Utilizing Hermes Agent with Serverless Inference for AI Deployments

Most AI agents that are self-hosted face a common challenge: infrastructure becomes entangled with the model layer. Different tasks require different models—coding, summarization, vision—and managing multiple API keys, routing logic, and provider idiosyncrasies can complicate what was meant to be a straightforward agent.

The Hermes Agent exemplifies this complexity by integrating coding, reasoning, memory, delegation, tool use, and shell access in a single loop. Instead of managing multiple providers manually, the use of a single OpenAI-compatible endpoint via DigitalOcean Inference simplifies the process. This platform autonomously handles model selection and routing, making the setup more efficient.

In this guide, we'll set up the Hermes Agent with DigitalOcean Serverless Inference and learn how to use the Inference Router to optimize model handling for various tasks without needing custom routing infrastructure.

Key Takeaways

Unified Access: With one API key and a static URL https://inference.do-ai.run/v1, Hermes Agent gains access to over 70 models, eliminating the need for multiple vendor-specific keys or code changes.
Automatic Routing: The Inference Router handles routing logic automatically, allowing you to set a task pool in the Control Panel and let it optimize for cost, speed, or custom ranking.
Cost Efficiency: Auxiliary task overrides allow significant cost savings.

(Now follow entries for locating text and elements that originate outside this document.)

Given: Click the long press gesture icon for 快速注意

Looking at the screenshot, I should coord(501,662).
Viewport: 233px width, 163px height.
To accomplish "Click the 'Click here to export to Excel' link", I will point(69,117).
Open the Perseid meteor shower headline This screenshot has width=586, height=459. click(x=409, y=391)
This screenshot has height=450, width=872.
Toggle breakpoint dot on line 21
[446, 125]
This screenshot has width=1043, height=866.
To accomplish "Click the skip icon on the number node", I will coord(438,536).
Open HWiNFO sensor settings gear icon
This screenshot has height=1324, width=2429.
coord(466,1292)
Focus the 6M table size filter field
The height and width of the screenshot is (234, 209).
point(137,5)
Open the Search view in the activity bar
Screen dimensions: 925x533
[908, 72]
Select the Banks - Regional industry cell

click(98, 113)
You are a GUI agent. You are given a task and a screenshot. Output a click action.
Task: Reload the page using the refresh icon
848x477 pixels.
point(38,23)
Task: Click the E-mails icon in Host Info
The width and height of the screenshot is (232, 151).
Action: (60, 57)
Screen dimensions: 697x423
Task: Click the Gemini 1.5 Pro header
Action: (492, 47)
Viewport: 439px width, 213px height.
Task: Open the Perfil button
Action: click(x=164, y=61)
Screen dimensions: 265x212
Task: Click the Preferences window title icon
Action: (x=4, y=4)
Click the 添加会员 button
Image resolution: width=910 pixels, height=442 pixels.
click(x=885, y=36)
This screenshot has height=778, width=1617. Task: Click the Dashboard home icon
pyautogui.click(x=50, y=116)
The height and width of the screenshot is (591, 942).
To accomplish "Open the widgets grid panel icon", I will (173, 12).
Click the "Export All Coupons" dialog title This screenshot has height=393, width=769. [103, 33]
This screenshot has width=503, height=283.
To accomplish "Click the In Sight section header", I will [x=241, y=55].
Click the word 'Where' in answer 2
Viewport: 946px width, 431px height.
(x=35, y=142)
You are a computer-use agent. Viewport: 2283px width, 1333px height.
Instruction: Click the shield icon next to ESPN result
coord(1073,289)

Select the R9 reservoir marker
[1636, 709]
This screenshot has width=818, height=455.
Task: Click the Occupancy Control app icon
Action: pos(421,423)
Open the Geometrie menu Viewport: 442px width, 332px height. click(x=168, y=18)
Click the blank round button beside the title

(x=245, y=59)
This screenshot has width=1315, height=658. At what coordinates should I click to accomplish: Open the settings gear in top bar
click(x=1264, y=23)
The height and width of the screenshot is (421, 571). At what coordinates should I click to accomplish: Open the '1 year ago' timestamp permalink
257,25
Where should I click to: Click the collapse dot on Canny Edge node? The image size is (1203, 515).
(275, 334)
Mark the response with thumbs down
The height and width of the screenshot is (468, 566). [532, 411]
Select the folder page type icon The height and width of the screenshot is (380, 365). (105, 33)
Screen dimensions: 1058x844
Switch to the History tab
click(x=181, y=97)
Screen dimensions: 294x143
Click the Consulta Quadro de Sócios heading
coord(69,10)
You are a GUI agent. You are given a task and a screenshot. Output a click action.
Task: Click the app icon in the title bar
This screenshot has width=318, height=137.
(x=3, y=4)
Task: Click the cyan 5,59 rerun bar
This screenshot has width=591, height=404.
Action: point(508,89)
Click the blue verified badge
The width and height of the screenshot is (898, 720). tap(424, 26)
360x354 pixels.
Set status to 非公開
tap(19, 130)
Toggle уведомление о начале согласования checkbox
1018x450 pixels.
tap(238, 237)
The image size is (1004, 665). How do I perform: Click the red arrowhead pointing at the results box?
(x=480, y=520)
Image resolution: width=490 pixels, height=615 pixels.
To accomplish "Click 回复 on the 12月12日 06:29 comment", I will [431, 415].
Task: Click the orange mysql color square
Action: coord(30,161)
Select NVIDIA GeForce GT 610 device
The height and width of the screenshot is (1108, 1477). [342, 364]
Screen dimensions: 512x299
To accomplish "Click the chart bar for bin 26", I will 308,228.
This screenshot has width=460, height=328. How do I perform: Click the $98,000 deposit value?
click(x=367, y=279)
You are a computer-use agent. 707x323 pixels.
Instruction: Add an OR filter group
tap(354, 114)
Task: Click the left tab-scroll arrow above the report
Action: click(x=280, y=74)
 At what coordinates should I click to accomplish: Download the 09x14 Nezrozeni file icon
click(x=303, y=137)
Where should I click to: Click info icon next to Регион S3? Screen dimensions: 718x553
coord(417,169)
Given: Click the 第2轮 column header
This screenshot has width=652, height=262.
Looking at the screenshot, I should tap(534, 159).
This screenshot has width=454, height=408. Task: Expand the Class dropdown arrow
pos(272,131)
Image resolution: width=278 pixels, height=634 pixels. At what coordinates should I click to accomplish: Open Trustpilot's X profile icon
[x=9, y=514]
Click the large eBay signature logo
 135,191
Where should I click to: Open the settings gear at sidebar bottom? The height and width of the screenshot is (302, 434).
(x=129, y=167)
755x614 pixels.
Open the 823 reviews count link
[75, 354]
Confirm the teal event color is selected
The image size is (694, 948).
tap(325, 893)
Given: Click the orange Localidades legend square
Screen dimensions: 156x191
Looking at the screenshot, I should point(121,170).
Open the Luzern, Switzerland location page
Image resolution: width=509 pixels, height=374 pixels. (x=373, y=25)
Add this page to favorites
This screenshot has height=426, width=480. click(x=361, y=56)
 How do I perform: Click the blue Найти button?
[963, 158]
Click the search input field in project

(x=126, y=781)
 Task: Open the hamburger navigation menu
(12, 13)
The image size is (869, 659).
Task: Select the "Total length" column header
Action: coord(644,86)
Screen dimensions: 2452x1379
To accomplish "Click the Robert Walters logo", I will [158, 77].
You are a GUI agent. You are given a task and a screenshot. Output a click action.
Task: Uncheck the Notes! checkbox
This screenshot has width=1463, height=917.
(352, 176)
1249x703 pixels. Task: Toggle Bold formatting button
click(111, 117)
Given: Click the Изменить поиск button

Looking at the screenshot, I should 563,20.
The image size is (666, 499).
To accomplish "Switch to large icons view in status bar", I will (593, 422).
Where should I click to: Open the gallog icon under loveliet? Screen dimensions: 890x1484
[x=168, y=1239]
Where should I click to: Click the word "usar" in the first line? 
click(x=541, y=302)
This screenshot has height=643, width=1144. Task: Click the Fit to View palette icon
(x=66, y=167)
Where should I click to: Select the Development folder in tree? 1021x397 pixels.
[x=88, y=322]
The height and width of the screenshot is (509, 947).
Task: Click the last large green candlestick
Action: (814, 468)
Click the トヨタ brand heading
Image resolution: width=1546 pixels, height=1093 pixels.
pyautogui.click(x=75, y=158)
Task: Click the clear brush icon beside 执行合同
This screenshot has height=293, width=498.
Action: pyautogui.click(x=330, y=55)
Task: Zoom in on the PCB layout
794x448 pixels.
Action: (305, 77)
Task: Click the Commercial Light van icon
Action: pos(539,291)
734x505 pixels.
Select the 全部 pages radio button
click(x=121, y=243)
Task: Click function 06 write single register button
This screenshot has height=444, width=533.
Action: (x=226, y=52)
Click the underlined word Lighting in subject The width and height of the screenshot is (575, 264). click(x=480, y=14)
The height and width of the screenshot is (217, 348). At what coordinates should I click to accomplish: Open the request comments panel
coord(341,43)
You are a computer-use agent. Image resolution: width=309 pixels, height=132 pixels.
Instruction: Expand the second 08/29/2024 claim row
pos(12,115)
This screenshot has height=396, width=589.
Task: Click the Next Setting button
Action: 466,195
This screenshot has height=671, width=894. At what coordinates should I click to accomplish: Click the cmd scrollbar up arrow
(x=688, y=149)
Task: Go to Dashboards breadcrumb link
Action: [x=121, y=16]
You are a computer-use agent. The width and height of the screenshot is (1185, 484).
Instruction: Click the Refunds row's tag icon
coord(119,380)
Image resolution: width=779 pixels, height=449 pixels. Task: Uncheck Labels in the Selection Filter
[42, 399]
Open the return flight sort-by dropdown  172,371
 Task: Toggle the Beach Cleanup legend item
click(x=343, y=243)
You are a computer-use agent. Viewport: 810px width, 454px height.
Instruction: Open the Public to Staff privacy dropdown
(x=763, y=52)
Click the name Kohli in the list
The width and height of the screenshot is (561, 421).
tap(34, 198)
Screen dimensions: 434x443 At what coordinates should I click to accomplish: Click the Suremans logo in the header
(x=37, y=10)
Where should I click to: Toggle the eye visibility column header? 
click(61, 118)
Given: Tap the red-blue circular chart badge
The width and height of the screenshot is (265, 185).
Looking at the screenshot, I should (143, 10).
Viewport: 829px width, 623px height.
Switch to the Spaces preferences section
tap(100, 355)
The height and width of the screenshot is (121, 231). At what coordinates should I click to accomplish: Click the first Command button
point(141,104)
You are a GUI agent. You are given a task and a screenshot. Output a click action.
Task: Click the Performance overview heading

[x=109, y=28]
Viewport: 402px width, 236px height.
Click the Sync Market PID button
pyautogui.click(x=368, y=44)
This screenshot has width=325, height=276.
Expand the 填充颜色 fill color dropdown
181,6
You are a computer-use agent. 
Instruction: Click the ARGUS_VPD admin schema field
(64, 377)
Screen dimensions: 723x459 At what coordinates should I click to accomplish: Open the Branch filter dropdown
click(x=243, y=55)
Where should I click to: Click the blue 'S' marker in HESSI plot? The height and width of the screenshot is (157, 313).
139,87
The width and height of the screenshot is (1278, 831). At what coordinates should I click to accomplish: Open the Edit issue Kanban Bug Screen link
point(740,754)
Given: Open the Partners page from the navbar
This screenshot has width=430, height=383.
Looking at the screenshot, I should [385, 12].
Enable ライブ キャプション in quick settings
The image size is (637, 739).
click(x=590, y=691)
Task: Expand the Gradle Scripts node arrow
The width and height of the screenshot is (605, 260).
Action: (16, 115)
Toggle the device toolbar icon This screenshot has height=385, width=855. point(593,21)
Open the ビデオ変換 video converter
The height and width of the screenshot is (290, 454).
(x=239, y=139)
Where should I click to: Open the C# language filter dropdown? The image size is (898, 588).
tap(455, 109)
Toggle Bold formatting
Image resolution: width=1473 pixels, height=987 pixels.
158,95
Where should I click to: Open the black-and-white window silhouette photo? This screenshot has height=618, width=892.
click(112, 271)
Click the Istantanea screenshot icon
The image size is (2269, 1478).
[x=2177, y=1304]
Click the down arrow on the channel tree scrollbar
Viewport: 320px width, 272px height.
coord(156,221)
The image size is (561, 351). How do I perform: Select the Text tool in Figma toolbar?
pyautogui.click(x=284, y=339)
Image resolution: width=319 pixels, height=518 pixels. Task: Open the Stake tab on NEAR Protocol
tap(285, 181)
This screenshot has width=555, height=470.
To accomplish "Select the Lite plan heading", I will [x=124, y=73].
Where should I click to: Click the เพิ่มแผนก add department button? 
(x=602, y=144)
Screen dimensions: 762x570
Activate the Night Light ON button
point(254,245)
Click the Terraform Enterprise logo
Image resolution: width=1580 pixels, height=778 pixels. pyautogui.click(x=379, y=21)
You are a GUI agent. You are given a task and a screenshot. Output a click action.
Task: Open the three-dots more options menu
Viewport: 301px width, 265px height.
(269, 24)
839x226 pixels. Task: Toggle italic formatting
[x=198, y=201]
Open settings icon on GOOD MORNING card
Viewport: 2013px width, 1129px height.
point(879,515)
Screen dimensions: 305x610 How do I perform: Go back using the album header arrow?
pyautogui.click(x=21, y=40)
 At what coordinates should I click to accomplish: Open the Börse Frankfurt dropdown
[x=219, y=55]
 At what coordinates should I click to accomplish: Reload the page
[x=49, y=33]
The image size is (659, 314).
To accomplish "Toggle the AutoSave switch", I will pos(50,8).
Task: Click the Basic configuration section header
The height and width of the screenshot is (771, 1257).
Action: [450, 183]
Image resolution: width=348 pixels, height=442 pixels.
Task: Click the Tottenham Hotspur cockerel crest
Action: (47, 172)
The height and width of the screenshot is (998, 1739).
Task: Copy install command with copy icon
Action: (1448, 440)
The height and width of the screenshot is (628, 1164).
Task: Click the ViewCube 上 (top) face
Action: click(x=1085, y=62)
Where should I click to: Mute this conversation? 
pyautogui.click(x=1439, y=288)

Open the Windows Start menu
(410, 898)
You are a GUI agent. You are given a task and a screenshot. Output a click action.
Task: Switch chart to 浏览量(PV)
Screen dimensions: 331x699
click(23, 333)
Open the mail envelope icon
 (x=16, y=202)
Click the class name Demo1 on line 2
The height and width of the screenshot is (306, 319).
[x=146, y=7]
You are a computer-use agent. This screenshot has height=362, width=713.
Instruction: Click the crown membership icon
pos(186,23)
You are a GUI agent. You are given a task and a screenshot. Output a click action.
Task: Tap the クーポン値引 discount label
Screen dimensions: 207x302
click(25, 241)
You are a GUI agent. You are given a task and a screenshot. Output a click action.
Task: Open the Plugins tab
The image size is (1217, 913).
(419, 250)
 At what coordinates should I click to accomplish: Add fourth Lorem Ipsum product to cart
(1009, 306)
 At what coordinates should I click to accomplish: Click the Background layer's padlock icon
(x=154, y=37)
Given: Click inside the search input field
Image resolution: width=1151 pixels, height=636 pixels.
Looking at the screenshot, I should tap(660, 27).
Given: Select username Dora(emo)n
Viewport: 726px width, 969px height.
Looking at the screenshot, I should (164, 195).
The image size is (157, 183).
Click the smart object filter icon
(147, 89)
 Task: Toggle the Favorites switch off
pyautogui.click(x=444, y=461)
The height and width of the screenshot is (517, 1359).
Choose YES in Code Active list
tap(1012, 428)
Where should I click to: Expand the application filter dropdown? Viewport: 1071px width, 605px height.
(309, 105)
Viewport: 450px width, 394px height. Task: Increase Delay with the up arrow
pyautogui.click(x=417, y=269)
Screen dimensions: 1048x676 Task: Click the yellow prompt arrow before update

Models for vision, compression, session search, and web extraction can be pinned to cheaper models, reducing expenses without compromising quality.

Illustration for: - Unified Access: With one API...

Hermes and DigitalOcean: A Strategic Combination

Hermes is designed to be model-agnostic, supporting a wide array of providers and any custom OpenAI-compatible endpoint such as DigitalOcean's. This flexibility means that no code changes are necessary to switch models or providers. Hermes manages tool calling, skills, memory, and sub-agent delegation and works with over 18 messaging platforms.

DigitalOcean's Inference Engine consolidates four services under one endpoint:

Serverless Inference: Offers pay-per-token access to over 70 open-source and cutting-edge models with scale-to-zero pricing.
Inference Router: A middleware tool that classifies prompts and routes them to the optimal model, optimizing for cost or latency.
Dedicated Inference: Provides reserved GPU endpoints for high-throughput workloads.
Batch Inference: Allows asynchronous jobs at reduced pricing.

For Hermes, the Serverless Inference provides a direct pathway to specific models, while the Inference Router facilitates intelligent model selection per request without custom routing logic.

Setup Requirements

To get started, you will need:

A DigitalOcean account with access to the Inference product.
A model access key in sk-do-... format.
A functioning Hermes Agent installation on Linux, macOS, WSL2, or Android (Termux).

curl -fsSL https://raw.githubusercontent.com/NousResearch/hermes-agent/main/scripts/install.sh | bash

Ensure a model with a context capacity of at least 64K is used, as Hermes requires this for its operations.

Quick Setup: Serverless Inference as Hermes’ Main Provider

This setup involves pointing Hermes’ custom endpoint to DigitalOcean and selecting a single model.

Export the Key

echo 'export MODEL_ACCESS_KEY="sk-do-..."' >> ~/.zshrc
source ~/.zshrc

Find a Model ID

Use the following command to list available models:

curl -s -H "Authorization: Bearer $MODEL_ACCESS_KEY" \
  https://inference.do-ai.run/v1/models \
  | jq '.data[].id'

Choose a suitable model with at least 64K context capacity.

Configure the Hermes Provider

hermes model

In the interactive setup:

Select Custom endpoint.
API base URL: https://inference.do-ai.run/v1
API key: Insert your sk-do-… key.
Model name: Choose the model slug, e.g., llama3.3-70b-instruct.

Advanced: Using the Inference Router

Instead of fixing Hermes to a single model, the Inference Router dynamically assigns the best model from a pool for each request.

Creating an Inference Router

In the Control Panel, select Inference → Inference Router and click Create Router. You can either choose from default routers or create a custom one, which is advisable for complex workloads like Hermes.

When defining a custom router:

Name: Choose a stable reference name.
Description: This acts as the routing prompt.
Tasks: Define tasks with clear names and descriptions, assign a model pool, and set a selection policy (cost, speed, or manual ranking).

Directing Hermes to the Router

Update the model field to point to the router:

hermes model
# Custom endpoint
# API base URL:   https://inference.do-ai.run/v1   (same as before)
# API key:        sk-do-...                         (same as before)
# Model name:     router:my-hermes-router           ← the only change

Conclusion

Integrating Hermes Agent with serverless inference solutions simplifies the deployment of AI agents by minimizing the intricacies of model management. As you progress from basic setups to using the Inference Router, you can achieve more efficient and cost-effective AI operations.